Dementsprechend ist Jano voll und ganz für die Vergrößerung der EU und ist sehr stolz, nun auch ein Teil von ihr zu sein. Er hat vor, ins Ausland zu gehen und dort eine Weile zu arbeiten, sich weiterzuentwickeln. Letztlich ist es jedoch sein Traum, in die Slowakei zurückzukehren und hier eine Firma zu gründen. Neue Arbeitsplätze möchte er organisieren, mit Hilfe seiner europäischen Nachbarländer.
In Wahrheit ist er davon jedoch noch weit entfernt und unmittelbar spürt er auch noch nichts von den Vorteilen der EU-Erweiterung. Am 18. Juni 2004, nur etwa eineinhalb Monate danach, wurde Jano gekündigt. Der Grund: Die Firma musste Stellen abbauen, um Geld einzusparen. Auch wenn Janos Familie nicht von seinem Job abhängig war, ist es für sie, aber besonders natürlich für Jano, ein schwerer Schlag. Plötzlich rücken sie wieder mehr in den Hintergrund, all die Erwartungen und Träume, mit welchen er sich immer intensiver beschäftigt hatte. Die Hauptrolle spielt immer noch das Leben hier und jetzt, im Plattenbau in dem Vorort von Žilina. Dennoch weiß Jano, dass er es schaffen kann. Nein, dass er es schaffen wird. Denn wenn er in den letzten 18 Jahren hier etwas gelernt hat, dann ist es, dass die Wurzeln allen Erfolgs im Vertrauen in Dich selbst liegen. Das ist oft Deine einzige Chance hier heraus zu kommen, etwas von der Welt zu sehen. Das, und natürlich harte Arbeit. Aber daran ist er ja gewöhnt.

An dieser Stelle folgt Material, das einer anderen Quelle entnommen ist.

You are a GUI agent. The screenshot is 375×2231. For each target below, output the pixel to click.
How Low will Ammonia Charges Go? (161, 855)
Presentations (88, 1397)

Im Endeffekt kann die EU-Erweiterung also bezeichnet werden als ein Prozess des langsamen Zusammenwachsens der verschiedenen Nationen, ihrer Gesellschaften und schließlich jedes Einzelnen. Ein Zusammenwachsen von Dir mit Mir – ein Zusammenwachsen von Uns. Mit allen Höhen und Tiefen. Deswegen sollten wir uns alle für diesen Entwicklungsgang einsetzen und versuchen, dazu beizutragen, Europa schrittweise zu vereinen. Auf ganz persönlicher Ebene, mit ganz privaten Aktionen, und sei es „nur“ ein Schüleraustausch. Denn wer weiß, wenn man Glück hat lernt man dort jemanden kennen wie Jano. Und dieser Jemand kann einem vielleicht ein wenig die Augen öffnen und somit auch unseren Horizont erweitern. Das Zauberwort heißt wie so oft: ENGAGEMENT.